4. To update the Notices of Information and the Privacy Policies
The Notices of Information and the Privacy Policies must be updated in order to provide the legal basis based on which the data are processed and all the data subjects’ rights provided by the GDPR.
5. To inform the DPA and the data subjects regarding any breach of the security of the personal data in accordance with the provisions of Art. 33 and Art. 34 of the GDPR
In case that the security breach causes serious risks for the individuals’ rights and freedoms, the data controller has the obligation to file a Breach Notification with the DPA. The breach must be notified to the DPA within 72 hours after the data controller becomes aware of it. A template of the Breach Notification is posted on DPA’s website. The DPA’s Decision no. 128 of 2018 requires the data controller to sign the Breach Notifications with electronic signature, and file it electronically.

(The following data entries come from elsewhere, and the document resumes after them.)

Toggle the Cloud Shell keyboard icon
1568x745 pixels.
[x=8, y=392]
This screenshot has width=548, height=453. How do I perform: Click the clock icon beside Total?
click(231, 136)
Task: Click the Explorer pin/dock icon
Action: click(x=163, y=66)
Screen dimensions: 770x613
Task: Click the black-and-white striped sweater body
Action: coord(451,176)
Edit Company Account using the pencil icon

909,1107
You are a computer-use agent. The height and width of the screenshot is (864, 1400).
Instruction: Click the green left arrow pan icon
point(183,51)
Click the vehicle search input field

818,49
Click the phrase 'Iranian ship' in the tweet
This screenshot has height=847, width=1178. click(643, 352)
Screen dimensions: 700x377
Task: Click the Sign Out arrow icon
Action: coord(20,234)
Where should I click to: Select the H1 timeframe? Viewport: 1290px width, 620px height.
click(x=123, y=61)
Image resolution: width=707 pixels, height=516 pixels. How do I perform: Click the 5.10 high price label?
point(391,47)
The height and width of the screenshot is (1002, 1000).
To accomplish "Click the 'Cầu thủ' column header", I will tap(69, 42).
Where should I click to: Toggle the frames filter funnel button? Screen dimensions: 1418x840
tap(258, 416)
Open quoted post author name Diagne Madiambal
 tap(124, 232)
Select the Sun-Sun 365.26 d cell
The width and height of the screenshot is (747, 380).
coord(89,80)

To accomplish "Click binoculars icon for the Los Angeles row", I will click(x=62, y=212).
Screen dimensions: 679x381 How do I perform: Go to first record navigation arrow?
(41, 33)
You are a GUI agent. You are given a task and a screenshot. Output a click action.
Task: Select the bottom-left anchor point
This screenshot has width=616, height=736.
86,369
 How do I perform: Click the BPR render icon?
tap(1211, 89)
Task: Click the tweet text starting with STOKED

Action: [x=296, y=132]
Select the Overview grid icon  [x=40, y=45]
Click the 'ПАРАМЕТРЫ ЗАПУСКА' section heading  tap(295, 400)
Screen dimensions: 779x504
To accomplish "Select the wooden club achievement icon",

According to Article 34 of the GDPR, when the personal data breach is likely to result in a high risk regarding the rights and freedoms of natural persons, such breach must be also immediately notified to the affected data subjects.
The sanctions for the breach of GDPR
GDPR sets higher fines in case of breach of its provisions than those provided by the previous data protection legislation, i.e. fines of up to EUR 20 million or 4% of the annual worldwide turnover can be applied to data controllers for breaching the provision of the said regulation.
Implementation of GDPR in Romania
The Law no. 190 of 2018 on the Measures for the Application of the GDPR (“Law no. 190”) provides the rules for the implementation at national level of the GDPR.
Given that the GDPR provides Member States with the possibility to adopt further exemptions, derogations, conditions, or rules in relation to specific processing activities, the Law no. 190 includes provisions regarding the following matters:
(i) The processing of the personal data in the employment context in case electronic or video surveillance systems are used by the employer at the working place.
This type of processing can be done subject to the additional conditions provided by Law no. 190, including the consultation with the Trade Union/Employees’ Representatives.
(ii) The processing of the personal identification numbers of the natural persons in relation to the legitimate interest of the data controller. The processing can be done by ensuring additional safeguards, including the appointment of a DPO.
(iii) The processing of health data for an automated decision-making purpose or profiling is permitted only with the explicit consent of the data subject.
This publication is for information only. It is not intended to offer legal advice, and to create a lawyer-client relationship.